Write out the entries below exactly, from the first line to the one with "Given: Expand the State dropdown list", both ends included.

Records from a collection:
=======

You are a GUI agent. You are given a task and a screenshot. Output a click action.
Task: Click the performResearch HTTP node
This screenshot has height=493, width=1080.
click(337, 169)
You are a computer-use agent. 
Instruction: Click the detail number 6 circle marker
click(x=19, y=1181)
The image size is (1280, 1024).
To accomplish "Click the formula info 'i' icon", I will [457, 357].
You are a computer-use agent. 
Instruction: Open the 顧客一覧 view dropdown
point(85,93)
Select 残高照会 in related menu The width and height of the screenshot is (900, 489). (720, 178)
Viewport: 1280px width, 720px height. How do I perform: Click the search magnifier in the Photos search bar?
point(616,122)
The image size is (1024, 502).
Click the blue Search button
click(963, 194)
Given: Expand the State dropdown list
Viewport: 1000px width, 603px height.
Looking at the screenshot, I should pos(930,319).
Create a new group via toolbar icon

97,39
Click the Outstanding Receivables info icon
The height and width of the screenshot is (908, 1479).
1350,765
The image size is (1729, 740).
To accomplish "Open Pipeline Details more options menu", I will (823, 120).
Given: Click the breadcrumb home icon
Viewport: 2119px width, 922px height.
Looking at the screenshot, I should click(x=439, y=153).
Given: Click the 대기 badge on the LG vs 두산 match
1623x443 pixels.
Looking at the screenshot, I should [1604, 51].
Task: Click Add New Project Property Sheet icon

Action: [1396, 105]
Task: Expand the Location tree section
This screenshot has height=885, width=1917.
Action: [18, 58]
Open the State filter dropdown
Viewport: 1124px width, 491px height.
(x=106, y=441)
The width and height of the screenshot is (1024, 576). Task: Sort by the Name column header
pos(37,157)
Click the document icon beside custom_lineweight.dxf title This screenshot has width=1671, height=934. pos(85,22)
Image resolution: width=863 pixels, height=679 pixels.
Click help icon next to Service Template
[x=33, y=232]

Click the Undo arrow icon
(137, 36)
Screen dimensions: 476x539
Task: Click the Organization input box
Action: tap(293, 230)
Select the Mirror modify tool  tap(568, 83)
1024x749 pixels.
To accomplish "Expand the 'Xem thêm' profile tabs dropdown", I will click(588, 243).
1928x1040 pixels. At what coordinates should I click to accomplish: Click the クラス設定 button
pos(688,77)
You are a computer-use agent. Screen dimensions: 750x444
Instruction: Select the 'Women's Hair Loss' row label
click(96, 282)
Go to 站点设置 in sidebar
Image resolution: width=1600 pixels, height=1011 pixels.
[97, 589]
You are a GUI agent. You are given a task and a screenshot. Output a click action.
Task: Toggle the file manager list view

=======

REPLY |
You are a GUI agent. You are given a task and a screenshot. Output a click action.
Task: Click the performResearch HTTP node
This screenshot has height=493, width=1080.
click(337, 169)
You are a computer-use agent. 
Instruction: Click the detail number 6 circle marker
click(x=19, y=1181)
The image size is (1280, 1024).
To accomplish "Click the formula info 'i' icon", I will [457, 357].
You are a computer-use agent. 
Instruction: Open the 顧客一覧 view dropdown
point(85,93)
Select 残高照会 in related menu The width and height of the screenshot is (900, 489). (720, 178)
Viewport: 1280px width, 720px height. How do I perform: Click the search magnifier in the Photos search bar?
point(616,122)
The image size is (1024, 502).
Click the blue Search button
click(963, 194)
Given: Expand the State dropdown list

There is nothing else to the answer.